Trotz Mahnungen, beim Vorgehen in Gaza das humanitäre Völkerrecht einzuhalten, betonte die Bundesregierung stets, an der Seite Israels zu stehen. Im Nahen Osten und im globalen Süden wurde diese Positionierung stark kritisiert. Deutschland habe in der arabischen Welt Vertrauen verloren, sagen Experten. Hat sich die deutsche Außenpolitik in eine Sackgasse manövriert?

Jürgen Hardt: Nein, das sehe ich nicht so. Zur deutschen Positionierung gibt es moralisch und mit Blick auf die Tradition der deutschen Außenpolitik keine Alternative. Wir waren dennoch in der Lage, mit Staaten der arabischen Welt Beziehungen zu unterhalten. Diese erlebe ich weiterhin als intensiv und gut. Unsere Partner erkennen unsere Haltung zur Zweistaatenlösung an, weil wir sie glaubwürdig als den besten Weg, auch im Interesse Israels, vertreten.

Aber lässt sich die Solidarität mit Israel angesichts der zehntausenden Opfer in Gaza uneingeschränkt beibehalten? Die humanitäre Lage ist dramatisch, weil Israel seit Anfang März alle Hilfslieferungen blockiert hat.

Jürgen Hardt: Die humanitäre Lage in Gaza ist maßgeblich dadurch geprägt, dass die Hamas bislang nicht bereit war, die Herrschaft über Gaza aufzugeben und den Kampf gegen Israel einzustellen. Wenn die Hamas die israelischen Geiseln, die sie seit dem 7. Oktober 2023 noch immer in ihrer Gewalt hält, freilassen und sich zurückziehen würde, gäbe es die Chance, den Gazastreifen mit nicht-militärischen Mitteln zu befrieden. Dass es im Krieg zu Fehleinschätzungen und Fehlern kommt, ist unbestritten - das gilt auch für die Ebene der politischen Entscheidungsträger. Ein systematisch völkerrechtswidriges Vorgehen der israelischen Streitkräfte sehe ich nicht.

Foto: picture-alliance / NurPhoto / M. Nguyen

Der Nahostkonflikt belastet die deutsch-israelischen Beziehungen: Pro-israelische Demonstranten am Rande pro-palästinensischer Proteste 2024 in München.
################
Deine Aufgabe
Schreib aus dem Interview über Deutschlands Haltung zu Israel die Stelle von „Jürgen Hardt: Nein, das“ bis „Interesse Israels, vertreten.“ wortgetreu ab.
################
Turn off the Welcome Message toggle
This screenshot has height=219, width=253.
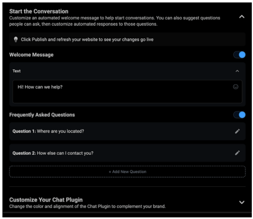tap(239, 55)
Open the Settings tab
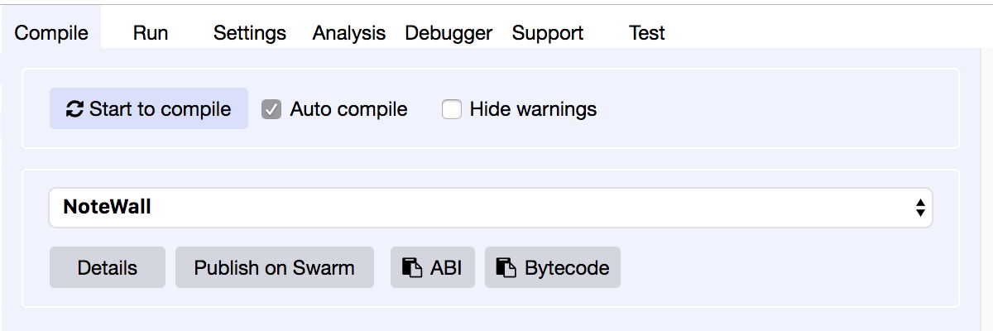Image resolution: width=993 pixels, height=331 pixels. pos(249,33)
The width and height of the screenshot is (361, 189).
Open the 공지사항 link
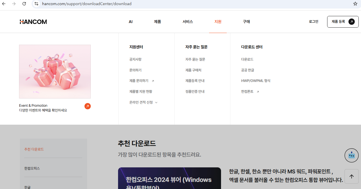[x=135, y=59]
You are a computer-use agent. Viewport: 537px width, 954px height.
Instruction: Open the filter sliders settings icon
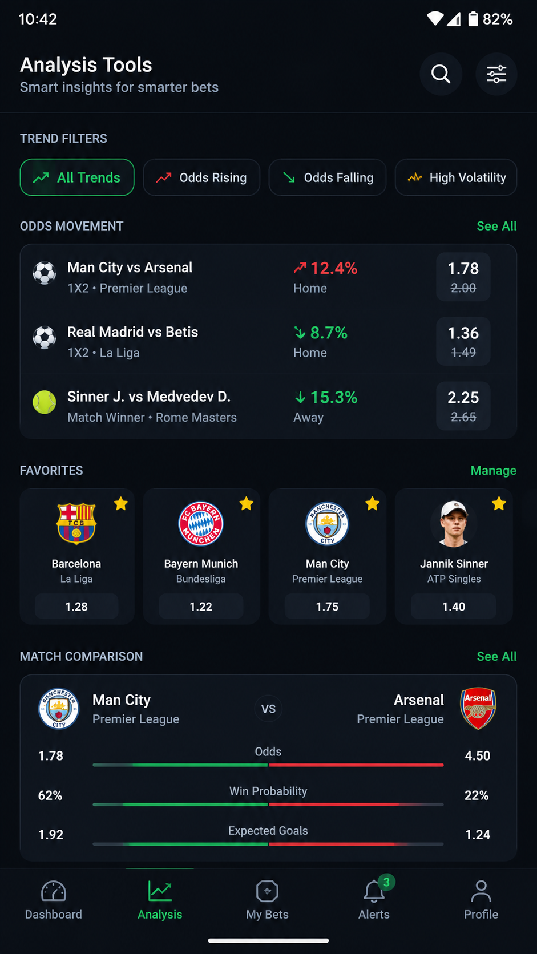click(496, 74)
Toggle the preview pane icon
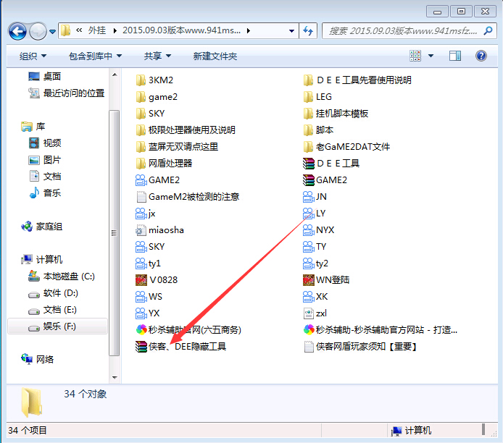 tap(455, 56)
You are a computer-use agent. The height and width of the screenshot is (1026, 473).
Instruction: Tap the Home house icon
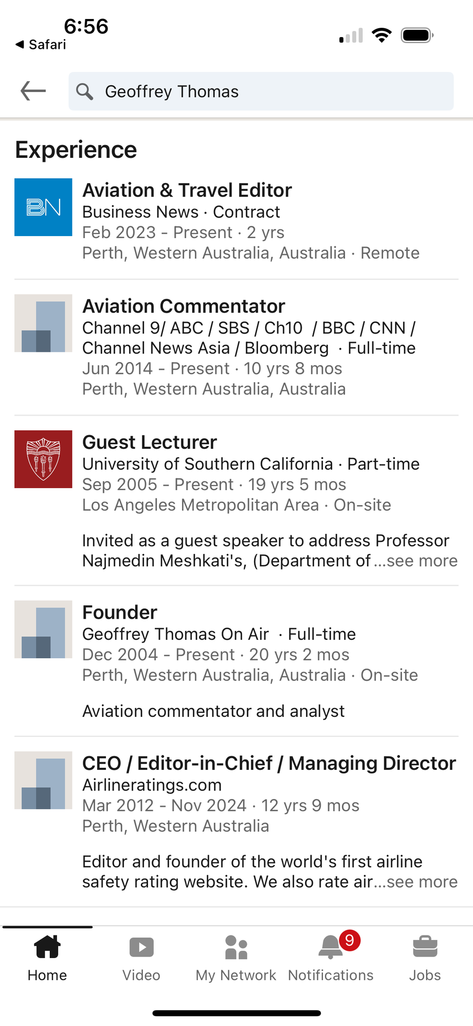click(x=47, y=947)
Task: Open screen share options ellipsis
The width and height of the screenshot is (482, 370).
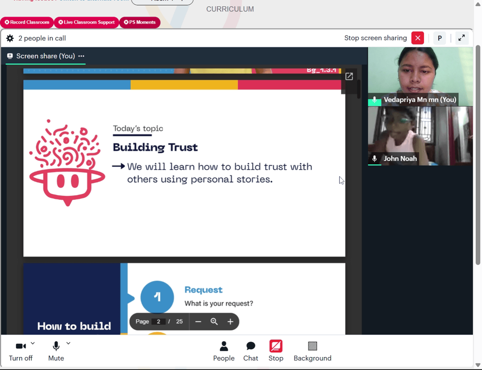Action: (x=81, y=56)
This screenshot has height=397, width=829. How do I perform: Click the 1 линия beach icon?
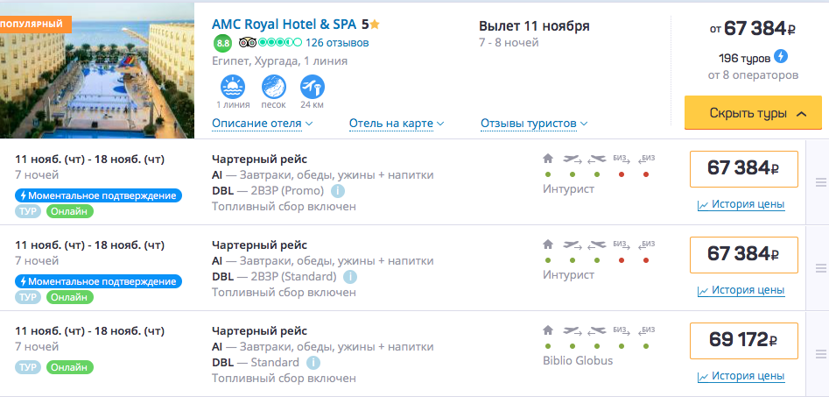(x=233, y=87)
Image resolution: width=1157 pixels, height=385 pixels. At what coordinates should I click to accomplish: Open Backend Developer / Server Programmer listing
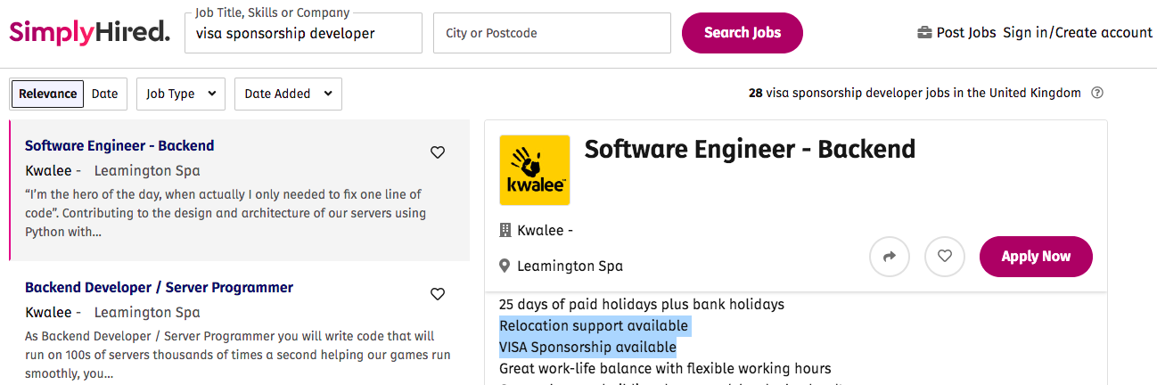click(159, 288)
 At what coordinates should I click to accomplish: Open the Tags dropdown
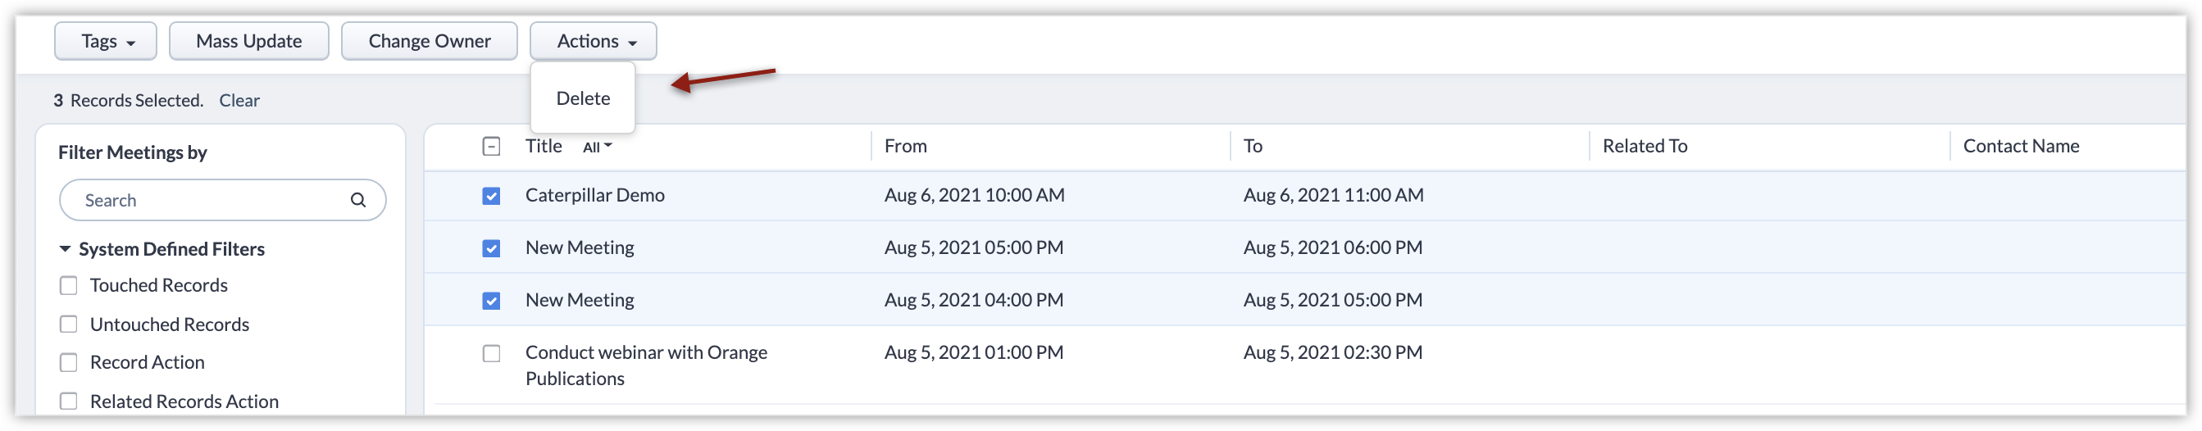coord(106,41)
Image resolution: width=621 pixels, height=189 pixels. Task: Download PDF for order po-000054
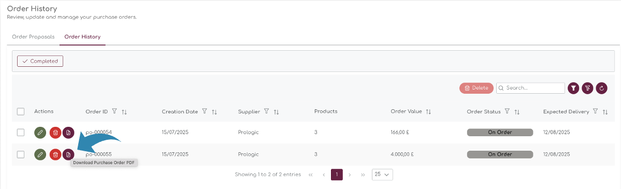(68, 133)
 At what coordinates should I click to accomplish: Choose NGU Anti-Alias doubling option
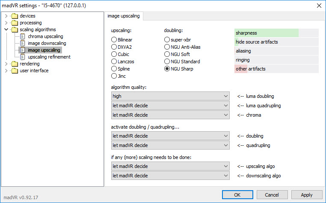(x=167, y=47)
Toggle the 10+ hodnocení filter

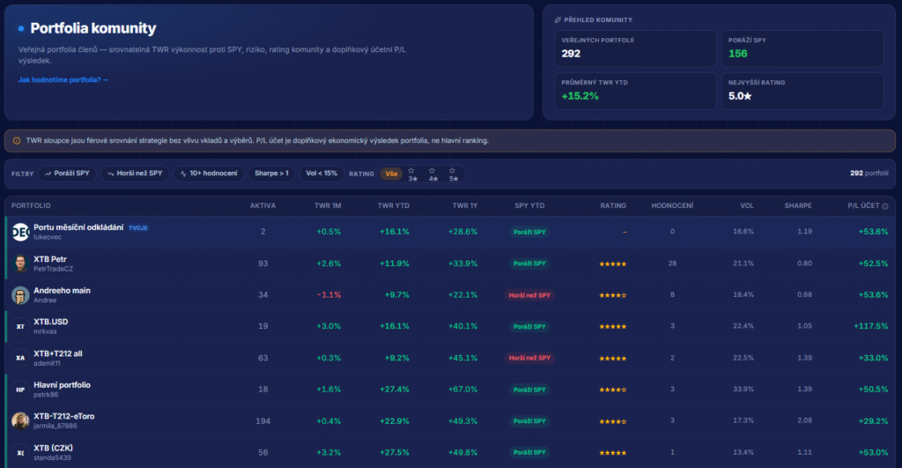[x=209, y=174]
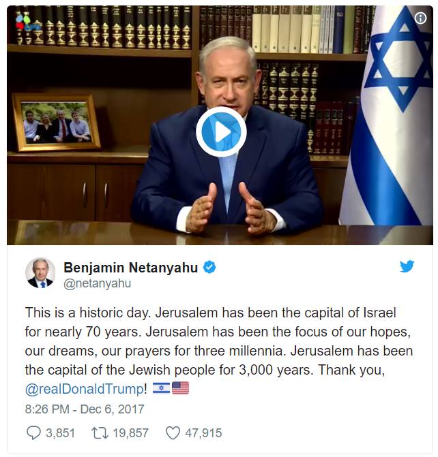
################
Lösung
Jürgen Hardt: Nein, das sehe ich nicht so. Zur deutschen Positionierung gibt es moralisch und mit Blick auf die Tradition der deutschen Außenpolitik keine Alternative. Wir waren dennoch in der Lage, mit Staaten der arabischen Welt Beziehungen zu unterhalten. Diese erlebe ich weiterhin als intensiv und gut. Unsere Partner erkennen unsere Haltung zur Zweistaatenlösung an, weil wir sie glaubwürdig als den besten Weg, auch im Interesse Israels, vertreten.